* [What is being asked]:
Because the lines must stay identical, write out the data without changing anything.

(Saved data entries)
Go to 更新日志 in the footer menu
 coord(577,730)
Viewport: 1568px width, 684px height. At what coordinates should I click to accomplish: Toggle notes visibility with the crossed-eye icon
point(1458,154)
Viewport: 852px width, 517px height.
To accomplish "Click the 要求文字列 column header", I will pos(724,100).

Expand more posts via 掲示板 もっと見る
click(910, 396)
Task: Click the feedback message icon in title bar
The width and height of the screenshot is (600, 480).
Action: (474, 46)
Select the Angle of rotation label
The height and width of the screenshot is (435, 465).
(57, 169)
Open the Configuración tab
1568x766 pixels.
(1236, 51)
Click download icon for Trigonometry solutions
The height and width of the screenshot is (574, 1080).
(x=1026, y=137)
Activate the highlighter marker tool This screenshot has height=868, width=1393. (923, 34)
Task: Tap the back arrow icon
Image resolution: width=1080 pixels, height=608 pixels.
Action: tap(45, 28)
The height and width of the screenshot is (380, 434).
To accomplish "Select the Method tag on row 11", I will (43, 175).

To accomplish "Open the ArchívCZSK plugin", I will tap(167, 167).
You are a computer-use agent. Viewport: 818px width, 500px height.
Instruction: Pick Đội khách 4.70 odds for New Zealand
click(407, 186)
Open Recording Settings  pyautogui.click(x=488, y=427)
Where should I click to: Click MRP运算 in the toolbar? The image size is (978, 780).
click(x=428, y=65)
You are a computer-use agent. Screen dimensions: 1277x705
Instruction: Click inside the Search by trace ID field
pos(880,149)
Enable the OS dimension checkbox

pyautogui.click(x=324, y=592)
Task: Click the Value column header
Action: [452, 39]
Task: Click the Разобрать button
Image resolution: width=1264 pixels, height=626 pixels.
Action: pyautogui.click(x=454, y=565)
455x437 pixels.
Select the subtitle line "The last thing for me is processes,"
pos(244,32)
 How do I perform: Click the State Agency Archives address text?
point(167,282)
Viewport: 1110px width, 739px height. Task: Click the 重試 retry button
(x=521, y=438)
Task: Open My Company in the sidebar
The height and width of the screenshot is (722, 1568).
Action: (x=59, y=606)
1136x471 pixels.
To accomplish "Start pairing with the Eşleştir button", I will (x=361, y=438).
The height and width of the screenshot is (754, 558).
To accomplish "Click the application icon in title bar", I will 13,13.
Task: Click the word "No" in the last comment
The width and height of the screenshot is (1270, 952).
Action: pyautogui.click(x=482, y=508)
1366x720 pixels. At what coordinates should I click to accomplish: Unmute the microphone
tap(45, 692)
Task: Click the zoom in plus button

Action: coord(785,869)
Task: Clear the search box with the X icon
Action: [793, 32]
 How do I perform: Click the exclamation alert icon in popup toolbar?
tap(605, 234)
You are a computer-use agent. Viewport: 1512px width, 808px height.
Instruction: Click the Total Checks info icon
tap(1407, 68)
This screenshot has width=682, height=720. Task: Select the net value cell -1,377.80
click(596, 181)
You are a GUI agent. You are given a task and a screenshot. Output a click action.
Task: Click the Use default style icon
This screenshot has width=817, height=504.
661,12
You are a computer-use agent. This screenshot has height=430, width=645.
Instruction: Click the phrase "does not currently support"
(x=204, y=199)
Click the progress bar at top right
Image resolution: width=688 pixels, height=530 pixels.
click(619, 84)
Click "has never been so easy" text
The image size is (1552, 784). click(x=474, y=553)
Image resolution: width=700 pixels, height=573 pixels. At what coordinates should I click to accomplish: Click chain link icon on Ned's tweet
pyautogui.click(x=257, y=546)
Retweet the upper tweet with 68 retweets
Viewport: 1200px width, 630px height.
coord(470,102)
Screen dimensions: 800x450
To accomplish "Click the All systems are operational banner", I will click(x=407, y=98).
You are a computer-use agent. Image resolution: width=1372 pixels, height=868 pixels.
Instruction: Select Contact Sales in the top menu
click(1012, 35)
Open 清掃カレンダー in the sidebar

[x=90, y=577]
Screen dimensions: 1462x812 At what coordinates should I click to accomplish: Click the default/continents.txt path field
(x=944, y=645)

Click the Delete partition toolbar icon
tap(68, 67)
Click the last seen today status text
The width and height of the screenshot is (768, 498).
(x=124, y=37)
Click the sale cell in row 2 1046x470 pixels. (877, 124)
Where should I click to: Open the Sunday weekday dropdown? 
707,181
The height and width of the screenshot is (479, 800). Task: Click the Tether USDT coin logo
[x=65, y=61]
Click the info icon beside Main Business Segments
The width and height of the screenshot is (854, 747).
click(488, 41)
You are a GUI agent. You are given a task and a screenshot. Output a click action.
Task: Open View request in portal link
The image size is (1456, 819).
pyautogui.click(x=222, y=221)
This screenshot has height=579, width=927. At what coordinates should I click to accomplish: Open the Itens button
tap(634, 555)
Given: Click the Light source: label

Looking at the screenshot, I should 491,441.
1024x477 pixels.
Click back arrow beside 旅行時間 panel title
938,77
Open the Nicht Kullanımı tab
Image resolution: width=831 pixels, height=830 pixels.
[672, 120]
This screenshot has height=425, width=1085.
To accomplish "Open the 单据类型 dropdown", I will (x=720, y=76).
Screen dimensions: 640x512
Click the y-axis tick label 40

* [Solved exercise]:
Go to 更新日志 in the footer menu
 coord(577,730)
Viewport: 1568px width, 684px height. At what coordinates should I click to accomplish: Toggle notes visibility with the crossed-eye icon
point(1458,154)
Viewport: 852px width, 517px height.
To accomplish "Click the 要求文字列 column header", I will pos(724,100).

Expand more posts via 掲示板 もっと見る
click(910, 396)
Task: Click the feedback message icon in title bar
The width and height of the screenshot is (600, 480).
Action: (474, 46)
Select the Angle of rotation label
The height and width of the screenshot is (435, 465).
(57, 169)
Open the Configuración tab
1568x766 pixels.
(1236, 51)
Click download icon for Trigonometry solutions
The height and width of the screenshot is (574, 1080).
(x=1026, y=137)
Activate the highlighter marker tool This screenshot has height=868, width=1393. (923, 34)
Task: Tap the back arrow icon
Image resolution: width=1080 pixels, height=608 pixels.
Action: tap(45, 28)
The height and width of the screenshot is (380, 434).
To accomplish "Select the Method tag on row 11", I will (43, 175).

To accomplish "Open the ArchívCZSK plugin", I will tap(167, 167).
You are a computer-use agent. Viewport: 818px width, 500px height.
Instruction: Pick Đội khách 4.70 odds for New Zealand
click(407, 186)
Open Recording Settings  pyautogui.click(x=488, y=427)
Where should I click to: Click MRP运算 in the toolbar? The image size is (978, 780).
click(x=428, y=65)
You are a computer-use agent. Screen dimensions: 1277x705
Instruction: Click inside the Search by trace ID field
pos(880,149)
Enable the OS dimension checkbox

pyautogui.click(x=324, y=592)
Task: Click the Value column header
Action: [452, 39]
Task: Click the Разобрать button
Image resolution: width=1264 pixels, height=626 pixels.
Action: pyautogui.click(x=454, y=565)
455x437 pixels.
Select the subtitle line "The last thing for me is processes,"
pos(244,32)
 How do I perform: Click the State Agency Archives address text?
point(167,282)
Viewport: 1110px width, 739px height. Task: Click the 重試 retry button
(x=521, y=438)
Task: Open My Company in the sidebar
The height and width of the screenshot is (722, 1568).
Action: (x=59, y=606)
1136x471 pixels.
To accomplish "Start pairing with the Eşleştir button", I will (x=361, y=438).
The height and width of the screenshot is (754, 558).
To accomplish "Click the application icon in title bar", I will 13,13.
Task: Click the word "No" in the last comment
The width and height of the screenshot is (1270, 952).
Action: pyautogui.click(x=482, y=508)
1366x720 pixels. At what coordinates should I click to accomplish: Unmute the microphone
tap(45, 692)
Task: Click the zoom in plus button

Action: coord(785,869)
Task: Clear the search box with the X icon
Action: [793, 32]
 How do I perform: Click the exclamation alert icon in popup toolbar?
tap(605, 234)
You are a computer-use agent. Viewport: 1512px width, 808px height.
Instruction: Click the Total Checks info icon
tap(1407, 68)
This screenshot has width=682, height=720. Task: Select the net value cell -1,377.80
click(596, 181)
You are a GUI agent. You are given a task and a screenshot. Output a click action.
Task: Click the Use default style icon
This screenshot has width=817, height=504.
661,12
You are a computer-use agent. This screenshot has height=430, width=645.
Instruction: Click the phrase "does not currently support"
(x=204, y=199)
Click the progress bar at top right
Image resolution: width=688 pixels, height=530 pixels.
click(619, 84)
Click "has never been so easy" text
The image size is (1552, 784). click(x=474, y=553)
Image resolution: width=700 pixels, height=573 pixels. At what coordinates should I click to accomplish: Click chain link icon on Ned's tweet
pyautogui.click(x=257, y=546)
Retweet the upper tweet with 68 retweets
Viewport: 1200px width, 630px height.
coord(470,102)
Screen dimensions: 800x450
To accomplish "Click the All systems are operational banner", I will click(x=407, y=98).
You are a computer-use agent. Image resolution: width=1372 pixels, height=868 pixels.
Instruction: Select Contact Sales in the top menu
click(1012, 35)
Open 清掃カレンダー in the sidebar

[x=90, y=577]
Screen dimensions: 1462x812 At what coordinates should I click to accomplish: Click the default/continents.txt path field
(x=944, y=645)

Click the Delete partition toolbar icon
tap(68, 67)
Click the last seen today status text
The width and height of the screenshot is (768, 498).
(x=124, y=37)
Click the sale cell in row 2 1046x470 pixels. (877, 124)
Where should I click to: Open the Sunday weekday dropdown? 
707,181
The height and width of the screenshot is (479, 800). Task: Click the Tether USDT coin logo
[x=65, y=61]
Click the info icon beside Main Business Segments
The width and height of the screenshot is (854, 747).
click(488, 41)
You are a GUI agent. You are given a task and a screenshot. Output a click action.
Task: Open View request in portal link
The image size is (1456, 819).
pyautogui.click(x=222, y=221)
This screenshot has height=579, width=927. At what coordinates should I click to accomplish: Open the Itens button
tap(634, 555)
Given: Click the Light source: label

Looking at the screenshot, I should 491,441.
1024x477 pixels.
Click back arrow beside 旅行時間 panel title
938,77
Open the Nicht Kullanımı tab
Image resolution: width=831 pixels, height=830 pixels.
[672, 120]
This screenshot has height=425, width=1085.
To accomplish "Open the 单据类型 dropdown", I will (x=720, y=76).
Screen dimensions: 640x512
Click the y-axis tick label 40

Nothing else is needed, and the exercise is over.